Shamanism has helping spirits. It also has the Great Spirit, the great mystery at the heart of things whose designs are infinite and beyond our grasp. The helping spirits give us whispers of that vaster intention, they are a medium for it. It is the same with astrology.

I want to say something about the outer planets from this kind of perspective. You could say that the outer planets came in as God went out. They represent a return to a less authoritarian and more fluid way of experiencing the ultimate nature of the universe.

The inner planets, from the Sun through to Saturn, represent our conscious endowment, the different forces that we grapple with and try to bring into balance on a day-to-day level. They are not under our control, for they are gods. They are much bigger forces in whose dance we partake. We approach them with awe.

A fortiori the outer planets, who are in no sense to be managed, but surrendered to. They are the Great Spirit showing itself through three different ‘transpersonal’ lenses. My job as an astrologer is often to talk about this attitude of trust and surrender that is required.
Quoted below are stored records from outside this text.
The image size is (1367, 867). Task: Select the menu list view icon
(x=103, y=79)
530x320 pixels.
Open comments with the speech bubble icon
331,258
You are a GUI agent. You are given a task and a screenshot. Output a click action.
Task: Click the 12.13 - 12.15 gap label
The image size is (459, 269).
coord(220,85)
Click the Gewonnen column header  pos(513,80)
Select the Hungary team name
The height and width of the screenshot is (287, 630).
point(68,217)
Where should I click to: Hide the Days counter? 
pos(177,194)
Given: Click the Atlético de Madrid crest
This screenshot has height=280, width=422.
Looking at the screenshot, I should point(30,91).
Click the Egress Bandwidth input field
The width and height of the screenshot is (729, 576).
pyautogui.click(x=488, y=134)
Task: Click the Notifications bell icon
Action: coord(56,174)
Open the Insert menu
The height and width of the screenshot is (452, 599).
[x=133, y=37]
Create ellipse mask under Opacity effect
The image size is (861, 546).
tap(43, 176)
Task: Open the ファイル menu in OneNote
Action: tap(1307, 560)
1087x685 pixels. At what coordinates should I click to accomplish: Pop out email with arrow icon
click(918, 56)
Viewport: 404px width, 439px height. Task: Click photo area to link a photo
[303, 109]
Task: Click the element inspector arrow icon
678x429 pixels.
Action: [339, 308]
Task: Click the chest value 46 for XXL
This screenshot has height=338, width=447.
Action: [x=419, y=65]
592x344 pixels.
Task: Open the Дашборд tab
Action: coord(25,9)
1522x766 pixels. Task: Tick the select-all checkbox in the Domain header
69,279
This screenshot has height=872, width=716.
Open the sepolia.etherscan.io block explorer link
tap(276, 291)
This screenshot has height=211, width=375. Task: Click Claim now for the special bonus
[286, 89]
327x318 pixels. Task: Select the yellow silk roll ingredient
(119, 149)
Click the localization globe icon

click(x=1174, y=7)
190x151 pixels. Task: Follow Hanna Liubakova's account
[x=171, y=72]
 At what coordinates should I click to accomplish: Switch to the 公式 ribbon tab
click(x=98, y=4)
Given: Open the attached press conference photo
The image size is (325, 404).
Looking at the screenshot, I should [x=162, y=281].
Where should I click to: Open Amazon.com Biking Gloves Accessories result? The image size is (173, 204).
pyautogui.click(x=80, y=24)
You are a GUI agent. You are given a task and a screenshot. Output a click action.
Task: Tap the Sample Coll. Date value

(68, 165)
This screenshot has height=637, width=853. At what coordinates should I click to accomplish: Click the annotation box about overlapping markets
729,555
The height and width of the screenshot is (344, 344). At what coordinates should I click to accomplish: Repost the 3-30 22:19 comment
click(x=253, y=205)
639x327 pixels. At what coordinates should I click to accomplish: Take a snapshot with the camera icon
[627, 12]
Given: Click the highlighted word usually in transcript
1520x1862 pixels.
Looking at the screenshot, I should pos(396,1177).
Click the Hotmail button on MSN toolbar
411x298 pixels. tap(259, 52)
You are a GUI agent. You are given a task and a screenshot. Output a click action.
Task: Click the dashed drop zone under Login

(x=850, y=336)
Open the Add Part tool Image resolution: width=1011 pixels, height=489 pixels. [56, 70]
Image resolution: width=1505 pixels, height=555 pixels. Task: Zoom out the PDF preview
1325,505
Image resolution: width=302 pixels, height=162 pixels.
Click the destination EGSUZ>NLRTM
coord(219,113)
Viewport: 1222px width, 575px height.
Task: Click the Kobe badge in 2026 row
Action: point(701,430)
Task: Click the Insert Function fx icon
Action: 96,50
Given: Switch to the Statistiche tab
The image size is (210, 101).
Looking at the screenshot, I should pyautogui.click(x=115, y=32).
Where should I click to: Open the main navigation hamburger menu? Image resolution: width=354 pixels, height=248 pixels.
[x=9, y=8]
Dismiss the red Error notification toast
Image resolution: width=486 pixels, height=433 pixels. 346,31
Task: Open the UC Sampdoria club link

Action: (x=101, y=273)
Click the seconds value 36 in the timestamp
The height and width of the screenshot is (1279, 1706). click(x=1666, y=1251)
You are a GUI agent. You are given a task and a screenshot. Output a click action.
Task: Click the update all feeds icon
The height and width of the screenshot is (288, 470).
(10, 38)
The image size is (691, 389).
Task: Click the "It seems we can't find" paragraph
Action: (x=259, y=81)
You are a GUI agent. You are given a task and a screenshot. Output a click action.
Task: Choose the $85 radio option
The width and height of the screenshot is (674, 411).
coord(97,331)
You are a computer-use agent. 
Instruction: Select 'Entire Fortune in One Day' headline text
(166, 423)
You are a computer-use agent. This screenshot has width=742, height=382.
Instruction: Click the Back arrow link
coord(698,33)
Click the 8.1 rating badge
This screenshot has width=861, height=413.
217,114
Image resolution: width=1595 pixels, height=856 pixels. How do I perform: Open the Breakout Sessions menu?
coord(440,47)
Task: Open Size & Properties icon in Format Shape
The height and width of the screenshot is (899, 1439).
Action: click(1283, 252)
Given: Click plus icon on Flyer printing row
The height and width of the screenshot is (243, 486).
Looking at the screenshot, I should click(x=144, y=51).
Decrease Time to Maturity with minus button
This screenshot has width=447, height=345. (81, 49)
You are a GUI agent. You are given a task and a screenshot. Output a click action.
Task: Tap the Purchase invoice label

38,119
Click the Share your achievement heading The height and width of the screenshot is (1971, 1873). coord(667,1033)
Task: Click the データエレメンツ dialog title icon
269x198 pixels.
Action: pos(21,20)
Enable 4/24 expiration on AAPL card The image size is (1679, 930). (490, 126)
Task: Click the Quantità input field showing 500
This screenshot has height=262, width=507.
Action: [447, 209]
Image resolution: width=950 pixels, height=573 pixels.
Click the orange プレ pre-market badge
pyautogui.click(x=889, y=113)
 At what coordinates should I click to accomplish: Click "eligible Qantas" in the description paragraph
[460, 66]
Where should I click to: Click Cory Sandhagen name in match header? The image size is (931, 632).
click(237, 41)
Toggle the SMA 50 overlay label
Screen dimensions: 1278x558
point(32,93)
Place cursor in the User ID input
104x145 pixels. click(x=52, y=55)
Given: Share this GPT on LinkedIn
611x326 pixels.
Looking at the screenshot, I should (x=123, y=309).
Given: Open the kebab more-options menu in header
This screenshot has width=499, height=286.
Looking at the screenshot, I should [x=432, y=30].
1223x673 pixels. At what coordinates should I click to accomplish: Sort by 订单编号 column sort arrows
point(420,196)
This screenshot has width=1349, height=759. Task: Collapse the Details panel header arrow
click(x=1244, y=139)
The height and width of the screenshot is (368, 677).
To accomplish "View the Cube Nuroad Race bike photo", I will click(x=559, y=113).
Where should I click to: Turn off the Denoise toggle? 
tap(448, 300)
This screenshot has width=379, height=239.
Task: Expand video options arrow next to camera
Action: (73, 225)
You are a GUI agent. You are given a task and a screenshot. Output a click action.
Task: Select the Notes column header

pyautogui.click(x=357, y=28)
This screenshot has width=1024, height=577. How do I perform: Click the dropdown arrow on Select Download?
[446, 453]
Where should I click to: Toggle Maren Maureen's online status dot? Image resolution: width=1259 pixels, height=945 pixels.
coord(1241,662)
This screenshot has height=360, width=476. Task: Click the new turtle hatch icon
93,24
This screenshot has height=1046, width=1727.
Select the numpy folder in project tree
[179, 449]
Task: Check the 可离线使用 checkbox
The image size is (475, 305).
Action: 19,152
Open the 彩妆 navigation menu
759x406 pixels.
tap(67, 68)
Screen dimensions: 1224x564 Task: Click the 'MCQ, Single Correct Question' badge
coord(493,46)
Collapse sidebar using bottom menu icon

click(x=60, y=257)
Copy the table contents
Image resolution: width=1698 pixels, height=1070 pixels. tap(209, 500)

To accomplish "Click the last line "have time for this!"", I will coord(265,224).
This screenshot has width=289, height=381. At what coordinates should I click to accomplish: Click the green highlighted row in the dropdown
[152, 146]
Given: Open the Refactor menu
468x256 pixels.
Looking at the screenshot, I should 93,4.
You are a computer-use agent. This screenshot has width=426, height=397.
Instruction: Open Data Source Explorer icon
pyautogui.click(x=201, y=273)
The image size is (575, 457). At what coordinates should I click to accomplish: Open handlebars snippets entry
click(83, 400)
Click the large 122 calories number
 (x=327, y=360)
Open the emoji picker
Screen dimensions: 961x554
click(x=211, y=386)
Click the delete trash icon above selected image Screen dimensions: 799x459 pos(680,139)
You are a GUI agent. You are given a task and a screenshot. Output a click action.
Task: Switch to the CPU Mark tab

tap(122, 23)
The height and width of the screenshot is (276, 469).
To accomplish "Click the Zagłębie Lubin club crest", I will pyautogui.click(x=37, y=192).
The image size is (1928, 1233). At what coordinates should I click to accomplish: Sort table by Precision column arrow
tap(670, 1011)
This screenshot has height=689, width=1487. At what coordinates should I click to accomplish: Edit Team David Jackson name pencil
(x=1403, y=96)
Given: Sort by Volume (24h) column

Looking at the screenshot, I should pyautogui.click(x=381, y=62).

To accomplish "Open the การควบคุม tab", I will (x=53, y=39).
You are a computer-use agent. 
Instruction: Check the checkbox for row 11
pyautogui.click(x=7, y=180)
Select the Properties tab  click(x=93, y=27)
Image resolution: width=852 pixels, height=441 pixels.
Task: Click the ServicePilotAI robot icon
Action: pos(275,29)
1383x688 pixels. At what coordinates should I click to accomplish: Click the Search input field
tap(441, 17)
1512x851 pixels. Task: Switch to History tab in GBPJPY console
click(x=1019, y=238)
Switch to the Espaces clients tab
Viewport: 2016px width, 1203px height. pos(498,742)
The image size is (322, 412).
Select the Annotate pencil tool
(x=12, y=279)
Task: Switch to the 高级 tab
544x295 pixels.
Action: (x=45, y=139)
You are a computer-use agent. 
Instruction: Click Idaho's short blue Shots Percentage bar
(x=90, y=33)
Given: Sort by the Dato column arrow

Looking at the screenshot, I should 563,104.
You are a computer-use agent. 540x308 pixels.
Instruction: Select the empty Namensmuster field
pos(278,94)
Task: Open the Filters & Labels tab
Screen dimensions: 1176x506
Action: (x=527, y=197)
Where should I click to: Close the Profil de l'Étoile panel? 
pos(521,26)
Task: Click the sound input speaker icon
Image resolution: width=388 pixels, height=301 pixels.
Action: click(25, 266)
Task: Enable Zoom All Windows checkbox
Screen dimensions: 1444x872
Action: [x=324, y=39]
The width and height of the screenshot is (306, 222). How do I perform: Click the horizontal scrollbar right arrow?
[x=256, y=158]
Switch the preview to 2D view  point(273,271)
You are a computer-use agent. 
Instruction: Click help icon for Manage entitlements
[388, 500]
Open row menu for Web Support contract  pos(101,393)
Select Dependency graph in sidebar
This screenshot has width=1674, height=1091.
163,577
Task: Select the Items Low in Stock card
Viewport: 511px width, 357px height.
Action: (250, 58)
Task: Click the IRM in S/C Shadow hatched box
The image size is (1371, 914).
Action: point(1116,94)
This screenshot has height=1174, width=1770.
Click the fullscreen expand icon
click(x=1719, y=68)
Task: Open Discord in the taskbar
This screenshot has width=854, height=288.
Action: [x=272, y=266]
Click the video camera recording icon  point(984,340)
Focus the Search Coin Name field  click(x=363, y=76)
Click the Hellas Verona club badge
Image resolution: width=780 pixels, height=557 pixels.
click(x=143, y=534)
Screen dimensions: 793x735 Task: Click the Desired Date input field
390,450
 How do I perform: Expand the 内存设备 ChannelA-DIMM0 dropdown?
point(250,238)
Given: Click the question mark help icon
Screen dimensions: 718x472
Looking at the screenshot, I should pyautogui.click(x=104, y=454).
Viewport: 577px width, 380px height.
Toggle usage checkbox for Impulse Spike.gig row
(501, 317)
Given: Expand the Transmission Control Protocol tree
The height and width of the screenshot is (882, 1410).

It goes against the prevailing cultural attitude of rationality and planning and will – even what might be called ‘responsibility’. It is a case of “Not My Will But Thine”.

Major outer planet transits always have the nature of an initiation into a new type of consciousness. We cannot carry on as we were, much as it is our human instinct to do so. We suffer because we are trying to continue as before, even though it is no longer working. There is something new that we cannot conceive of, because we have not experienced it, that we nevertheless need to remain open to, and allow it to change us from the ground up. These transits also drag us firmly out of the modern sense of the individual as autonomous, and into the indigenous relational self: the self as part of the human community and part of the universe itself. Our life works best when it is seen as serving that greater whole, rather than focussing on what I want for ‘my’ life.

Uranus, Neptune and Pluto: creativity, ensoulment and renewal respectively. That, at least, is one way of describing what it is they want us to surrender to, to trust in, and to allow to transform us. And surrounding it all is mystery. We do not know why this is happening, or what the larger design is. Well, we may get glimpses.


But really our task is to learn how to be with these transforming forces, and to be open to whatever outcomes are necessary. And the processes can go on for years, for the changes are deep. This is one of the gifts that astrology brings: stories from the heart of the universe that show the meaning of what can be very difficult and long-lasting periods of our lives.

I guess my purpose in writing this is to set astrology in something of its original context, of the shamanic cultures from which we all come, which were the norm for 99% of human history, and the same in principle the world over. In our rush to rationality and technological progress, we have separated ourselves from the natural world, and that is something we need to find our way back to, for it is reality. A natural world that is inspirited, and that will help and guide us, if we listen. Astrology is shamanic in this sense, for it is based on an original experience of the universe as alive, with spirits that speak to us, in this case from the sky.